Millet ittifakı hakkında açıklama yapan Ünal, konuşmasına şöyle devam etti: “Millet ittifakı Meral hanımında ifade ettiği gibi millete ittifakı ilginç bir bileşen haline geldi. Meral Akşener diyor ki, ‘Sayın Ekrem İmamoğlu böyle söyledi, Pervin Buldan da böyle söyledi, Yavuz Ağıralioğlu da şöyle söyledi.  Ben de hepsini büyük bir hoşgörüyle izledim’ diyor. Anladığım kadarıyla kendi içlerinde yaşanan bütün bu kırılmalar ve kendi içlerinde yaşanan bütün bu kendi yaslandıkları sosyolojik tabana aykırı bu durumu Meral hanım hoşgörüyle izlediğini söyledi.
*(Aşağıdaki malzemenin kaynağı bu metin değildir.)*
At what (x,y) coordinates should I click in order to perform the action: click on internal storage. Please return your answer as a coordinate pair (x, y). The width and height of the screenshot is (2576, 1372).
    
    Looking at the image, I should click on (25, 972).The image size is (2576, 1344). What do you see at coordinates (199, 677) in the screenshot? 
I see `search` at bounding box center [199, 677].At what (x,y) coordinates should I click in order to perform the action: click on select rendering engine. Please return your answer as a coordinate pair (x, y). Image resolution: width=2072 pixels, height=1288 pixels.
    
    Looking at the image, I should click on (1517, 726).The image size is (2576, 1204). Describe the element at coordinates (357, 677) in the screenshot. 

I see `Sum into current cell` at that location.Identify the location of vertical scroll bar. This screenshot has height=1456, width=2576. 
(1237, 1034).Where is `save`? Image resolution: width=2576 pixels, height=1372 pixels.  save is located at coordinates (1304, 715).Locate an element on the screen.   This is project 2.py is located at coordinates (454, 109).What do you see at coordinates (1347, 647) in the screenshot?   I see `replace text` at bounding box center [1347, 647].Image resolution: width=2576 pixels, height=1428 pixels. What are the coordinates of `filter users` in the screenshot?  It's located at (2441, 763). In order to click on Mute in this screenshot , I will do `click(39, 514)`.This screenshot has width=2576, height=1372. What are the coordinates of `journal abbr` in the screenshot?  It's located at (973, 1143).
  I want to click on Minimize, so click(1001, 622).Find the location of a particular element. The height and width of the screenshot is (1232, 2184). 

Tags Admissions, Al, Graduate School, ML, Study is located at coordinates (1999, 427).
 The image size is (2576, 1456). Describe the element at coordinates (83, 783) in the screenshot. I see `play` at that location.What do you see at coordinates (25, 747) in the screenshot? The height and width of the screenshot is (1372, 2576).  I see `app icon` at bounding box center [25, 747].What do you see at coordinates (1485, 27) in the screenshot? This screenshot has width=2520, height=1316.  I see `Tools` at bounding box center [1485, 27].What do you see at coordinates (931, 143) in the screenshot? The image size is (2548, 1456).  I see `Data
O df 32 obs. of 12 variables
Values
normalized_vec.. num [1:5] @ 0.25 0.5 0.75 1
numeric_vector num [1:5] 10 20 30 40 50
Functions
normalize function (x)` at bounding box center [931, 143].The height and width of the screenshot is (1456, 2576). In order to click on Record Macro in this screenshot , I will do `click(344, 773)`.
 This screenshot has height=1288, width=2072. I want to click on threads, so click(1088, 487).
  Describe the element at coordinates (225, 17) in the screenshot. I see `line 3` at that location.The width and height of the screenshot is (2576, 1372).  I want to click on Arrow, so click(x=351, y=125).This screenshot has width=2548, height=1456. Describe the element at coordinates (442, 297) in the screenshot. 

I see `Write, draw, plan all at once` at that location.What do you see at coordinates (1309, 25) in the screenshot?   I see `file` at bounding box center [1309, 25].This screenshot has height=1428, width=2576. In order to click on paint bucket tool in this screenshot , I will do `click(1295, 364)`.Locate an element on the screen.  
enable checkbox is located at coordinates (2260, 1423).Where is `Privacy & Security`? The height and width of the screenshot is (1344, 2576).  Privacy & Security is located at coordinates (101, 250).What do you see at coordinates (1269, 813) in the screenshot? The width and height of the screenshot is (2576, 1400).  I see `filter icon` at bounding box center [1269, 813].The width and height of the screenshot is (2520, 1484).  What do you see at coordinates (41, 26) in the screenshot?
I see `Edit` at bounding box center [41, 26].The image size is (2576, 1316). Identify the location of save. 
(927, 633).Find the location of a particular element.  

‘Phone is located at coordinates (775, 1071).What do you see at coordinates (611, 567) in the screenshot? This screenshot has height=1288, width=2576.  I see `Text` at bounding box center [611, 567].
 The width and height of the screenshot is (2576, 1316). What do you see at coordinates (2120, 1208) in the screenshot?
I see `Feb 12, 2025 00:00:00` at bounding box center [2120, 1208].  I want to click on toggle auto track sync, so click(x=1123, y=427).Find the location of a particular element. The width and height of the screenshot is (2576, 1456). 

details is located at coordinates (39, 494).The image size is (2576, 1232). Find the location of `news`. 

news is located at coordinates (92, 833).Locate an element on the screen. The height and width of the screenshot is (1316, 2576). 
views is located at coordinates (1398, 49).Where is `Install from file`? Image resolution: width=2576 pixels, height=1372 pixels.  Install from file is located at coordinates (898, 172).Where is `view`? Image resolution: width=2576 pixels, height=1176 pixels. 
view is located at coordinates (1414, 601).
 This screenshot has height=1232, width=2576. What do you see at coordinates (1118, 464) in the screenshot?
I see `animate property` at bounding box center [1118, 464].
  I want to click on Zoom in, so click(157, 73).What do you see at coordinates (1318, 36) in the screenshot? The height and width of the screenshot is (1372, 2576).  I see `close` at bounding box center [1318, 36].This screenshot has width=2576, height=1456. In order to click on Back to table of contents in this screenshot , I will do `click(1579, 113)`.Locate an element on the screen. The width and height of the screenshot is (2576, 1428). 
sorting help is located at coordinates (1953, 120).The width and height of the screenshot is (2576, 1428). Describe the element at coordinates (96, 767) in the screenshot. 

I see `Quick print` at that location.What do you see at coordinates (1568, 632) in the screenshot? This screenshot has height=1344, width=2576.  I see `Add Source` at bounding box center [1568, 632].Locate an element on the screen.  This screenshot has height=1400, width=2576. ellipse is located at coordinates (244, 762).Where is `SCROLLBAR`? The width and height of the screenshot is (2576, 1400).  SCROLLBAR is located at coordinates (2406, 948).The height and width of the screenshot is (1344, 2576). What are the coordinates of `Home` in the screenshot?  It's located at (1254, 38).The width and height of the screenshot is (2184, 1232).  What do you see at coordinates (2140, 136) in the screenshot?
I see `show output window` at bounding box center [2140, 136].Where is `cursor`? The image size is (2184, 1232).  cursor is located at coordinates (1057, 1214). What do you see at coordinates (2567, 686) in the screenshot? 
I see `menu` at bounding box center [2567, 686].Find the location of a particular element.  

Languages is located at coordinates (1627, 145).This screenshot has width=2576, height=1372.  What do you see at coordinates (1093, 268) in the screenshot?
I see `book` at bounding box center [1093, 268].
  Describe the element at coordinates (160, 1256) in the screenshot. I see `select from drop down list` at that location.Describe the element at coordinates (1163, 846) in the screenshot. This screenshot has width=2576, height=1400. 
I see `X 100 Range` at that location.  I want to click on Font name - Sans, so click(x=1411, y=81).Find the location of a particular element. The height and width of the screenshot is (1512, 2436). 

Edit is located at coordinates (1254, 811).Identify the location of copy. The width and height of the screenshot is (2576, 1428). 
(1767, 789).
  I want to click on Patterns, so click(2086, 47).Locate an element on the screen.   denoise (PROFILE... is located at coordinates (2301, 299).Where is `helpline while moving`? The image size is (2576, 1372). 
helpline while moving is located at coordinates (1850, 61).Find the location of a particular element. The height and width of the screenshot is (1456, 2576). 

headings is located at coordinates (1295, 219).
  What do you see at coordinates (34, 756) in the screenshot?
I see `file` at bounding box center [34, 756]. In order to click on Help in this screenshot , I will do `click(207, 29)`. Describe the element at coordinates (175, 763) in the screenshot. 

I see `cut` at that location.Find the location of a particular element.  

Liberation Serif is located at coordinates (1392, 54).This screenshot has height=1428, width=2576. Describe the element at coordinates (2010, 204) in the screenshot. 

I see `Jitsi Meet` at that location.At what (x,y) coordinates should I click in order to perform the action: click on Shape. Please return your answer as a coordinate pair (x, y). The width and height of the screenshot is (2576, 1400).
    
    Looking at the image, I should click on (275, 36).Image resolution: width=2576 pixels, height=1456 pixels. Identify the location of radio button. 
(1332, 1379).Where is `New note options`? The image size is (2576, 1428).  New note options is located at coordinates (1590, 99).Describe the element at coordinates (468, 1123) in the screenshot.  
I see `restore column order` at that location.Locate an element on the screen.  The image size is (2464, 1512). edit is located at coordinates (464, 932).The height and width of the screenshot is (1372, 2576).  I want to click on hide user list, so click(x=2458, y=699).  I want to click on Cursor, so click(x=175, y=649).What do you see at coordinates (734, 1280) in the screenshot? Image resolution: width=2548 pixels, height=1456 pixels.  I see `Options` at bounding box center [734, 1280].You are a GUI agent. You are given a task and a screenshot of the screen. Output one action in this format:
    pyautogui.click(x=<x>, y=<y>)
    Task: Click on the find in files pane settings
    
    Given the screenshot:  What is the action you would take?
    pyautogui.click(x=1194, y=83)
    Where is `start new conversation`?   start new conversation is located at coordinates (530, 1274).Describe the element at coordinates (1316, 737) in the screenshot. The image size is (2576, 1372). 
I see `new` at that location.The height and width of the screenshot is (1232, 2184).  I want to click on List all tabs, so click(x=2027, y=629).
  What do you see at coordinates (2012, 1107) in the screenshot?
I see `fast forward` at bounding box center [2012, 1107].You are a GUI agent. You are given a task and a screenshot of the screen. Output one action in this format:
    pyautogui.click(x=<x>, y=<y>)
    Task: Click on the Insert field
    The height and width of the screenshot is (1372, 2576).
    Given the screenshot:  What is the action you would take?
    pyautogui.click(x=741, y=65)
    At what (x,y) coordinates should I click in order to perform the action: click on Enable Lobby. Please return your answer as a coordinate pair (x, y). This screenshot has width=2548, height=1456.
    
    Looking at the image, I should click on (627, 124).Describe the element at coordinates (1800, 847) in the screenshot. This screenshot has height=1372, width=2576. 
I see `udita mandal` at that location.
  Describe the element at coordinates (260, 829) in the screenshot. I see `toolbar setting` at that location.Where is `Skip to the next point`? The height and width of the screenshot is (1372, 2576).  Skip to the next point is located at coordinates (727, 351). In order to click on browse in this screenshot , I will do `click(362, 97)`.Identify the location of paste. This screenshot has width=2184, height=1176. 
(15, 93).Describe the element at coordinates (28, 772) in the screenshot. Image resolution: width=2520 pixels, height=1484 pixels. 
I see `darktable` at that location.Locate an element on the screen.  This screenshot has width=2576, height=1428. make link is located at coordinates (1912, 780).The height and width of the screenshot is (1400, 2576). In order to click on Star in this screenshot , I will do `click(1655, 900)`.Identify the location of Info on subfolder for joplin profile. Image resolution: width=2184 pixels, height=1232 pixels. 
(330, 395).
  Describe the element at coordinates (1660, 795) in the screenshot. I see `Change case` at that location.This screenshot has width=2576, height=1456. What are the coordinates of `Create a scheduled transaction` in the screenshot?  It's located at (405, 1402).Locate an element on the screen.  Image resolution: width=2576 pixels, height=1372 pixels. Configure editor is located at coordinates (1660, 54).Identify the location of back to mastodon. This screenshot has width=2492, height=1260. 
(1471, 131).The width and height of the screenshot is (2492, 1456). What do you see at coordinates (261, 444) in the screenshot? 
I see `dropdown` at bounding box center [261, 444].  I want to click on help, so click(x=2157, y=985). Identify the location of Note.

Benim ısrarla bu konuda söylediğim bir şey var. CHP ve HDP'yi ayrı bir yerde eğer görüyoruz. Çünkü yaslandıkları taban itibariyle CHP'nin de yönetimi itibariyle Çünkü CHP'nin 2010’dan sonra ortaya koyduğu siyaset ne Deniz Baykal'ın CHP’si, ne Bülent Ecevit'in CHP'siyle uzaktan yakından ilgili değil. Ama Saadet partisinin ve İYİ Parti'nin yaslandığı tabanın, yaslandığı sosyolojinin seçmen tabanının bu durumu gördüğünü ve bu duruma tepki verdiğini biliyoruz.”

“TBMM’NİN ASLİ YASAMADIR”

Konuşmasının sonunda CHP Genel Başkanı Kemal Kılışdaroğlu’nun açıklamalarını eleştiren Ünal, “Şimdi bu biliyorsunuz 2012’de AK Parti yine bir teklif getirmişti. Şimdi yeniden bunlar siyasetin de gündeminde. Kaçınılmaz olarak şimdi de yasalar, hukuk da dinamik bir süreçtir. Yani hukuk yaşayan bir organizmadır. Neden, değişen ihtiyaçları karşılamak için toplumsal dinamiklerin ortaya koyduğu yeni talepleri ve ihtiyaçları karşılamak için hukukunun kaçınılmaz olarak kendisini yenilemesi gerekir. Bugün siyasi partiler kanunuyla ilgili seçim kanunuyla ilgili ortaya çıkan yeni değişimlerin bir sonucu olarak bu tür komisyonlar oluşuyor, tartışılıyor, bunlar konuşuluyor. Burada ast olan Türkiye Büyük Millet Meclisi'nin vereceği karardır. Geçtiğimiz günlerde Kemal Kılıçdaroğlu Türkiye Büyük Millet Meclisi ve milletvekilleriyle ilgili çok aşağılayıcı bir ifade kullandı. Ve milletvekillerine dedi ki, ‘El kaldırıp indirmekten başka işe yaramayan’ gibi bir ifade kullandı. Bakın burada tamda bu konu açılmışken şunu söylemek istiyorum. Bu el kaldırıp indirmek Türkiye Büyük Millet Meclisindeki en önemli eylemdir. Çünkü Türkiye büyük millet Meclisinin asli görevi yasamadır, yasa yapmaktır. Dolayısıyla bu elli millet iradesini temsil eder. Yani bu evet dediğinde ya da hayır dediğinde yasa yapılır ya da yasa değişir. Yani milyonlarca insanın hayatına dokunan yasaları, anayasayı bu milletin temsilcisi olan milletvekilinin bu el kaldırıp indirmesi gerçekleştirir. O yüzden bu el kaldırıp indirmeyi hafife almak öncelikli olarak milletin iradesini ve milletin temsiline hafife almaktır. Çünkü Türkiye Büyük Millet Meclisinin yaslandığı yer egemenlik kayıtsız şartsız milletindir ilkesidir. O yüzden bütün bunlar tartışılır, konuşulur,  seçim kanunu siyasi partiler kanunu diğer yasalar. Ama bu nerede yasalaşırsa bu Türkiye Büyük Millet Meclisinde yasalaşır” dedi.